▸ Task instructions
What you give must be the lines from the one containing "This screenshot has" through the last line of the listing below, exactly, with nothing else and no pictures.

▸ Record set
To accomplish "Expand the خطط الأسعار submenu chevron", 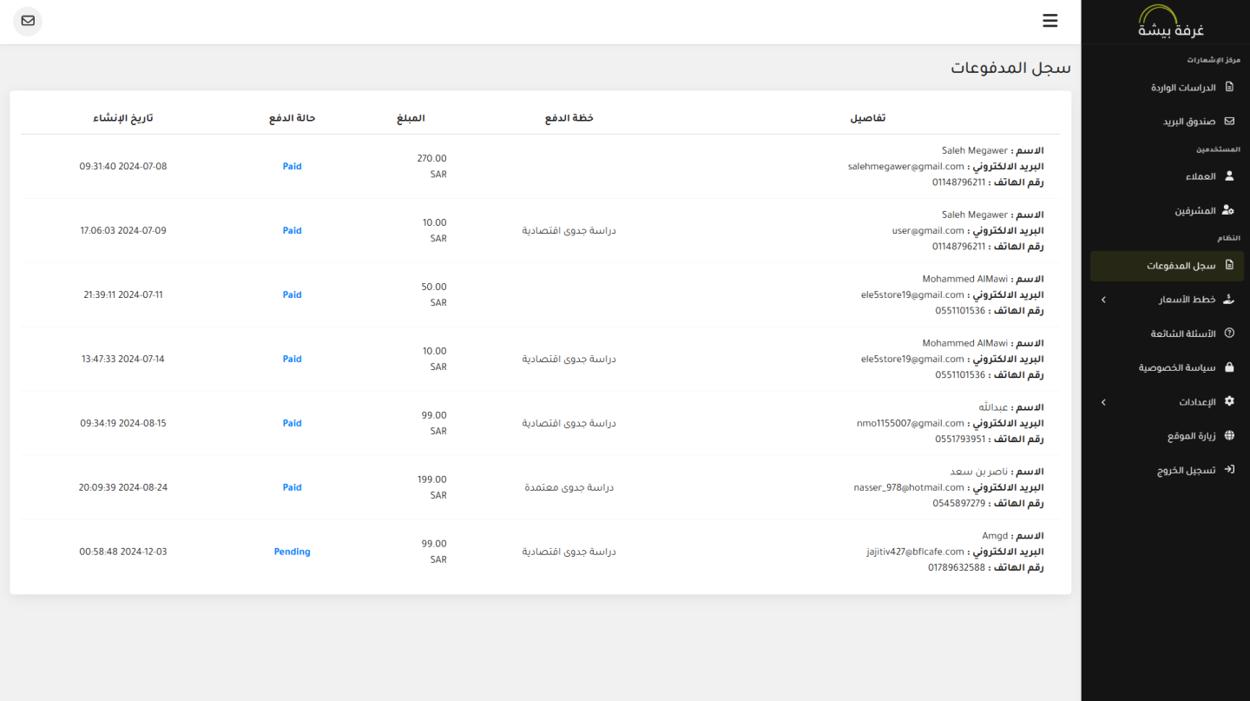I will point(1103,300).
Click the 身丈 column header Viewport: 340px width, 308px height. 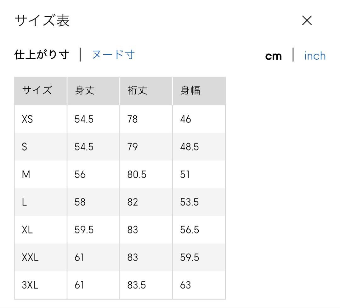click(x=85, y=91)
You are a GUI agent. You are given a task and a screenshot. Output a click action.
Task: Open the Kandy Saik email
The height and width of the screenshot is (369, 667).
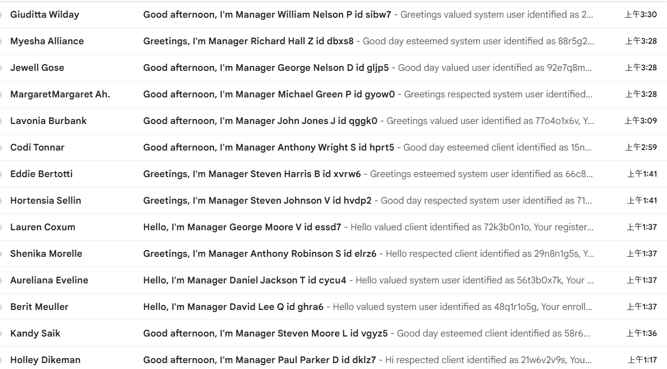pyautogui.click(x=334, y=334)
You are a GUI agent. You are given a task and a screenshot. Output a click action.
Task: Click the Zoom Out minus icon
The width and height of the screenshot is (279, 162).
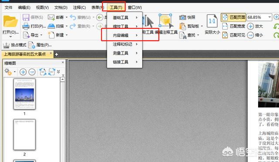click(250, 35)
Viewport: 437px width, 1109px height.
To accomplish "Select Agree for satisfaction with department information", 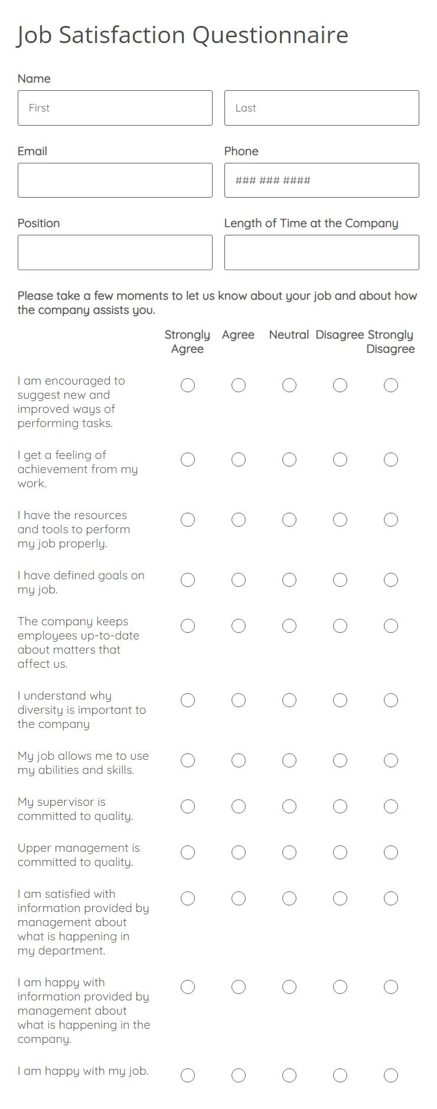I will (239, 898).
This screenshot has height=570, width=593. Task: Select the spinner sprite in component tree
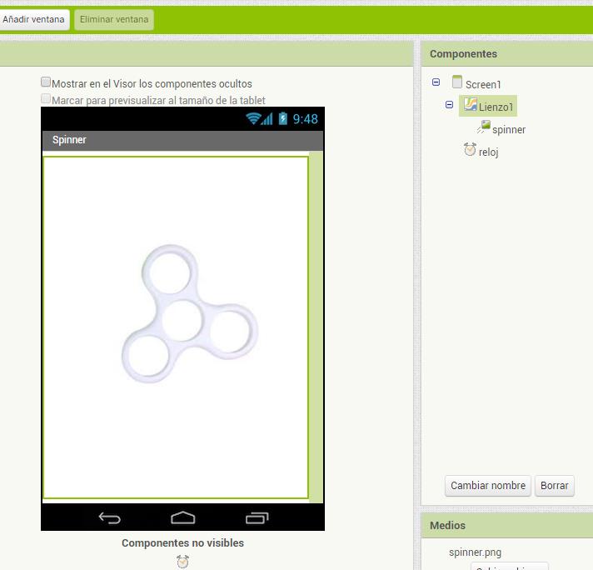click(508, 129)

▸ Response to the task
This screenshot has height=570, width=593. Task: Select the spinner sprite in component tree
click(508, 129)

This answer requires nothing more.